Pretty simple solution. Don't buy new, and don't worry about the bells and whistles. I'm 38 and have owned 2 trucks and 2 cars. First truck paid cash in high school, first car came with the wife. The other 2 I paid 50% down. Granted, I do my own mechanical work so I get more out of mine. I've maybe had 5 total years worth of car payments and $250 was the most per month.

I don't think it's unreasonable for most people to change their own oil and fluids and keep their car washed. That alone can get you a lot of extra maintenance free miles.
 
Maybe 50 year mortgages will become qualified mortgages. Ramp up bitches. 96 month rover and a 50 year mortgage
In Europe, they have multi-generational mortgages.

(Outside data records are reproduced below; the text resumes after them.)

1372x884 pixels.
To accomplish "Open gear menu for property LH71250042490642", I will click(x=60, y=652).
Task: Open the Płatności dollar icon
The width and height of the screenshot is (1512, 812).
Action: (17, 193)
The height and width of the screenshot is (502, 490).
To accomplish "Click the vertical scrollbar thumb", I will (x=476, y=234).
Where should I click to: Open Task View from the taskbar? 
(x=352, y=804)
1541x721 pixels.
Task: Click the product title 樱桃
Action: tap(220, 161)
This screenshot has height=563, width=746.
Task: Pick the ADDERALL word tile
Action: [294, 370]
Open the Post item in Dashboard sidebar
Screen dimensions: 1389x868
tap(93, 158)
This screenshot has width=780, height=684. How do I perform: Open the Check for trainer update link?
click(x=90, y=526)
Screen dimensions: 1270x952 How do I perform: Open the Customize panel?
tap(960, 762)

Regarding vehicles, I never buy a new one. There are plenty of great used vehicles much cheaper.

EDIT: I wrote this before reading Cthulhu85's post above.
 
This guy has no love for the feds and think they should all be fired.

The FED will have to crash the economy to wring out inflation unless Biden cooperates with an accompanying fiscal policy.

Beating inflation is simple: encourage the Supply side. Demand is out of control due to being awash in money, which the government hands out. Biden exacerbated inflation when he cut any growth in internal energy.

Encourage the supply side by cutting taxes and regulations and inflation will come down without crashing the economy and we can handle current interest rates.